WHAT TO DO =>
Line by line, output the data that follows exactly as written.

Records from a data source
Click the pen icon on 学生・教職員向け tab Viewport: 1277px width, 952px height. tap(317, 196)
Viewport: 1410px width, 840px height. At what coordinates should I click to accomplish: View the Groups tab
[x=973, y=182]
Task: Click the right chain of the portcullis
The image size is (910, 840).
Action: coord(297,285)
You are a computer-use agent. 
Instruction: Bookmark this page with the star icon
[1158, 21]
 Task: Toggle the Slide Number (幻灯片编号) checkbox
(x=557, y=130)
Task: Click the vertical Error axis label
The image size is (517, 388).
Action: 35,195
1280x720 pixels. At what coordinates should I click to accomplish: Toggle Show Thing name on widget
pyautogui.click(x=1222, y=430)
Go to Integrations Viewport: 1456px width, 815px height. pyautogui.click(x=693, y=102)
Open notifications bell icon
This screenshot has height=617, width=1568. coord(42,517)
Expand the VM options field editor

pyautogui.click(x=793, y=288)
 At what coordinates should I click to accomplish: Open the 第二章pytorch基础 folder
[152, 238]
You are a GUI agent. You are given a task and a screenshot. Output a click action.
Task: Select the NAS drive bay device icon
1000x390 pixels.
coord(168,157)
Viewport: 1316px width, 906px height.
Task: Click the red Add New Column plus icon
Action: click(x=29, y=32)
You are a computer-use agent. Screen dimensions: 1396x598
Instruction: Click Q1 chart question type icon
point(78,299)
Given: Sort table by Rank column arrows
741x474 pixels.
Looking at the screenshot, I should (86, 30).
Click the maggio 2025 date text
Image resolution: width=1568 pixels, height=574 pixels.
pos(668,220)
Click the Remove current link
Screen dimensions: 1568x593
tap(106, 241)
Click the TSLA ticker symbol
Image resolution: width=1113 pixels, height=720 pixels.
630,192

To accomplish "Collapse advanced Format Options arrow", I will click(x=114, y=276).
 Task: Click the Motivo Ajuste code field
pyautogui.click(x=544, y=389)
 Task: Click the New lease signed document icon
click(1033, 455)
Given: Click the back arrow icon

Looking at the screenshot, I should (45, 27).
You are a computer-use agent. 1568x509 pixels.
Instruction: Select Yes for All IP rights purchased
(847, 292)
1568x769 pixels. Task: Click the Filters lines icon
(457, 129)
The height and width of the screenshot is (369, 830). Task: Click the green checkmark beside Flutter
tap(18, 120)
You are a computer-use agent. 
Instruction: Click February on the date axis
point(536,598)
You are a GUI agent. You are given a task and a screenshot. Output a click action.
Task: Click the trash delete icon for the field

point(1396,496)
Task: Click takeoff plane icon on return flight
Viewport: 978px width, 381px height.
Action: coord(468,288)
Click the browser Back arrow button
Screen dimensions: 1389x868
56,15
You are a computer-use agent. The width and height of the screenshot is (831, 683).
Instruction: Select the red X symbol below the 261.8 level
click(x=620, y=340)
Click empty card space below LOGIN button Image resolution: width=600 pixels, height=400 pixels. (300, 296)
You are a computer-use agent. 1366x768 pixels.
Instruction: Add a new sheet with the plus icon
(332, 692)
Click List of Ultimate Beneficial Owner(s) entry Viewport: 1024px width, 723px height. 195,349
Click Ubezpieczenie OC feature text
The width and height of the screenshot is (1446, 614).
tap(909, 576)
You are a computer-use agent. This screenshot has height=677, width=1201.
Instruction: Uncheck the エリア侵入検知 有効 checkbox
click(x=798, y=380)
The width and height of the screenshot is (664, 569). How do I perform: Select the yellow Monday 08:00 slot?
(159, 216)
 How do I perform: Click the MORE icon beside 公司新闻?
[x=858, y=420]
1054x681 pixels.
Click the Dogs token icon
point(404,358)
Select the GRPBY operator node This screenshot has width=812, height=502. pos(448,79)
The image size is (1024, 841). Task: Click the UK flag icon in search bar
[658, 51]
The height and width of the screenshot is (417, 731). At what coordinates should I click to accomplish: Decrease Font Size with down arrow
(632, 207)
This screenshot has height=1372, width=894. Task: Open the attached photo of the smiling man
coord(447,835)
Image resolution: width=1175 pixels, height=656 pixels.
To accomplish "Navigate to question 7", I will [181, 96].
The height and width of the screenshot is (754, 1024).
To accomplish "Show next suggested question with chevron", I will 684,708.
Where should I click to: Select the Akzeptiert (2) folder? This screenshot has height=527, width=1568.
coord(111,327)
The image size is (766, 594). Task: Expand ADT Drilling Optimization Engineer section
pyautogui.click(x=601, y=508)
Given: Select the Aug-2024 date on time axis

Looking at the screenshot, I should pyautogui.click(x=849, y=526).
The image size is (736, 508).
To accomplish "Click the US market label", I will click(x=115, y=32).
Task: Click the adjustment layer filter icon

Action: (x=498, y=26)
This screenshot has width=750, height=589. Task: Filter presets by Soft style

OUTPUT BELOW =>
Click the pen icon on 学生・教職員向け tab Viewport: 1277px width, 952px height. tap(317, 196)
Viewport: 1410px width, 840px height. At what coordinates should I click to accomplish: View the Groups tab
[x=973, y=182]
Task: Click the right chain of the portcullis
The image size is (910, 840).
Action: coord(297,285)
You are a computer-use agent. 
Instruction: Bookmark this page with the star icon
[1158, 21]
 Task: Toggle the Slide Number (幻灯片编号) checkbox
(x=557, y=130)
Task: Click the vertical Error axis label
The image size is (517, 388).
Action: 35,195
1280x720 pixels. At what coordinates should I click to accomplish: Toggle Show Thing name on widget
pyautogui.click(x=1222, y=430)
Go to Integrations Viewport: 1456px width, 815px height. pyautogui.click(x=693, y=102)
Open notifications bell icon
This screenshot has height=617, width=1568. coord(42,517)
Expand the VM options field editor

pyautogui.click(x=793, y=288)
 At what coordinates should I click to accomplish: Open the 第二章pytorch基础 folder
[152, 238]
You are a GUI agent. You are given a task and a screenshot. Output a click action.
Task: Select the NAS drive bay device icon
1000x390 pixels.
coord(168,157)
Viewport: 1316px width, 906px height.
Task: Click the red Add New Column plus icon
Action: click(x=29, y=32)
You are a computer-use agent. Screen dimensions: 1396x598
Instruction: Click Q1 chart question type icon
point(78,299)
Given: Sort table by Rank column arrows
741x474 pixels.
Looking at the screenshot, I should (86, 30).
Click the maggio 2025 date text
Image resolution: width=1568 pixels, height=574 pixels.
pos(668,220)
Click the Remove current link
Screen dimensions: 1568x593
tap(106, 241)
Click the TSLA ticker symbol
Image resolution: width=1113 pixels, height=720 pixels.
630,192

To accomplish "Collapse advanced Format Options arrow", I will click(x=114, y=276).
 Task: Click the Motivo Ajuste code field
pyautogui.click(x=544, y=389)
 Task: Click the New lease signed document icon
click(1033, 455)
Given: Click the back arrow icon

Looking at the screenshot, I should (45, 27).
You are a computer-use agent. 1568x509 pixels.
Instruction: Select Yes for All IP rights purchased
(847, 292)
1568x769 pixels. Task: Click the Filters lines icon
(457, 129)
The height and width of the screenshot is (369, 830). Task: Click the green checkmark beside Flutter
tap(18, 120)
You are a computer-use agent. 
Instruction: Click February on the date axis
point(536,598)
You are a GUI agent. You are given a task and a screenshot. Output a click action.
Task: Click the trash delete icon for the field

point(1396,496)
Task: Click takeoff plane icon on return flight
Viewport: 978px width, 381px height.
Action: coord(468,288)
Click the browser Back arrow button
Screen dimensions: 1389x868
56,15
You are a computer-use agent. The width and height of the screenshot is (831, 683).
Instruction: Select the red X symbol below the 261.8 level
click(x=620, y=340)
Click empty card space below LOGIN button Image resolution: width=600 pixels, height=400 pixels. (300, 296)
You are a computer-use agent. 1366x768 pixels.
Instruction: Add a new sheet with the plus icon
(332, 692)
Click List of Ultimate Beneficial Owner(s) entry Viewport: 1024px width, 723px height. 195,349
Click Ubezpieczenie OC feature text
The width and height of the screenshot is (1446, 614).
tap(909, 576)
You are a computer-use agent. This screenshot has height=677, width=1201.
Instruction: Uncheck the エリア侵入検知 有効 checkbox
click(x=798, y=380)
The width and height of the screenshot is (664, 569). How do I perform: Select the yellow Monday 08:00 slot?
(159, 216)
 How do I perform: Click the MORE icon beside 公司新闻?
[x=858, y=420]
1054x681 pixels.
Click the Dogs token icon
point(404,358)
Select the GRPBY operator node This screenshot has width=812, height=502. pos(448,79)
The image size is (1024, 841). Task: Click the UK flag icon in search bar
[658, 51]
The height and width of the screenshot is (417, 731). At what coordinates should I click to accomplish: Decrease Font Size with down arrow
(632, 207)
This screenshot has height=1372, width=894. Task: Open the attached photo of the smiling man
coord(447,835)
Image resolution: width=1175 pixels, height=656 pixels.
To accomplish "Navigate to question 7", I will [181, 96].
The height and width of the screenshot is (754, 1024).
To accomplish "Show next suggested question with chevron", I will 684,708.
Where should I click to: Select the Akzeptiert (2) folder? This screenshot has height=527, width=1568.
coord(111,327)
The image size is (766, 594). Task: Expand ADT Drilling Optimization Engineer section
pyautogui.click(x=601, y=508)
Given: Select the Aug-2024 date on time axis

Looking at the screenshot, I should pyautogui.click(x=849, y=526).
The image size is (736, 508).
To accomplish "Click the US market label", I will click(x=115, y=32).
Task: Click the adjustment layer filter icon

Action: (x=498, y=26)
This screenshot has width=750, height=589. Task: Filter presets by Soft style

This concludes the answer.